Total pages in book: 88
Estimated words: 84075 (not accurate)
Estimated Reading Time in minutes: 420(@200wpm)___ 336(@250wpm)___ 280(@300wpm)
Estimated words: 84075 (not accurate)
Estimated Reading Time in minutes: 420(@200wpm)___ 336(@250wpm)___ 280(@300wpm)
“Your mother will be fine. An embarrassment, a stain on our family, but fine.” Grandfather exhales a long breath and shakes his head. “We’re both past the point of thinking your mother will ever get better. She will continue to plague our name until the day that she dies, and there is nothing we can do but try to manage her the best we can. However, you’re still here, Katherine. And you can still be useful.”

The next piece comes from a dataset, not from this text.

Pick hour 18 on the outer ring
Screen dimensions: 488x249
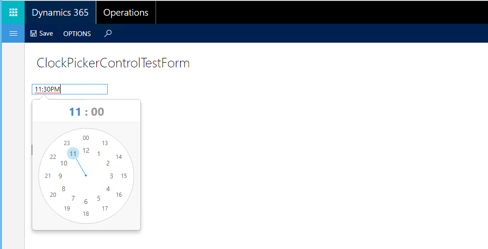tap(86, 214)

My fingers dig into my thighs as I stare at my grandfather. He looks back at me, head tilted, appraising. I’ve never heard him talk about me as anything other than a burden before, so it’s strange to hear the word useful attributed to me. I don’t let myself get excited though—the years have taught me to always be on guard no matter how happy or how excited I might get. When I’m at my highest, I can fall the furthest.
“What do you need, Grandfather?”
“You’re twenty-five now, Katherine. I’ve been very lenient with you for all these years on account of your mother’s difficulty, however—” He hesitates, frowning deeply. “That leniency must come to an end.”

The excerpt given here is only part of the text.